» **ACTION ITEM**
From the entries below, copy every line holding the word "dimensions".

» **Stored data entries**
*****
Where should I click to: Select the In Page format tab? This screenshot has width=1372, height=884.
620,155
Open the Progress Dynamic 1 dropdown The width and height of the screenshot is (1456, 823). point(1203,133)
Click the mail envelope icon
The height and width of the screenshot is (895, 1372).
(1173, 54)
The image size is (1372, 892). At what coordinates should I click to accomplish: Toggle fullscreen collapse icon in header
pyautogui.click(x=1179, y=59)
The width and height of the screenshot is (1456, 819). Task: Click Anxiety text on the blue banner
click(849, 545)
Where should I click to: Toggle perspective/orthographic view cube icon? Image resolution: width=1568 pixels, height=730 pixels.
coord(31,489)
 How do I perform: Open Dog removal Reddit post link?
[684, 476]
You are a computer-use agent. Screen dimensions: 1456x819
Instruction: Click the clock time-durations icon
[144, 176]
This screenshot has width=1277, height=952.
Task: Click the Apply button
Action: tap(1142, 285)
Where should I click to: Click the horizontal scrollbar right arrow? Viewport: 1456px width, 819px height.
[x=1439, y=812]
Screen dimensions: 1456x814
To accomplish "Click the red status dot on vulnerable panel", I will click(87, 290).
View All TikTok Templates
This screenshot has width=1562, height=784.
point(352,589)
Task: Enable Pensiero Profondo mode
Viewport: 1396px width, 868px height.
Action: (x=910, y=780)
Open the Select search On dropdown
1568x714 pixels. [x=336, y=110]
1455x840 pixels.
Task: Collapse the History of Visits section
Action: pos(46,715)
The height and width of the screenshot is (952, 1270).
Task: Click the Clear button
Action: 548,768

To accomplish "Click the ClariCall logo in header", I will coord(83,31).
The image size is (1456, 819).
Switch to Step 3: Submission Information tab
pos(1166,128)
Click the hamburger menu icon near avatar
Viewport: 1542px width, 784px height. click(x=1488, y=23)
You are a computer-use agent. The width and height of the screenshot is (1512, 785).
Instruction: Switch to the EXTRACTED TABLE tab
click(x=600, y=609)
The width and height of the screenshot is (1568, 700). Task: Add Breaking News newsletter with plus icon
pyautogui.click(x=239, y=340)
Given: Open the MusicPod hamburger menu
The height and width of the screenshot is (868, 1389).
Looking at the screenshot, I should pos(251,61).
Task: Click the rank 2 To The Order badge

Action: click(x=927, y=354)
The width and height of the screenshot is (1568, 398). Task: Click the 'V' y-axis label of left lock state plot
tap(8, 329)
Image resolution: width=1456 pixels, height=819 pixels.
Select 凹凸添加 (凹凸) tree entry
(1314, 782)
*****
» **TASK OUTPUT**
You are a computer-use agent. Screen dimensions: 1456x819
Screen dimensions: 1456x814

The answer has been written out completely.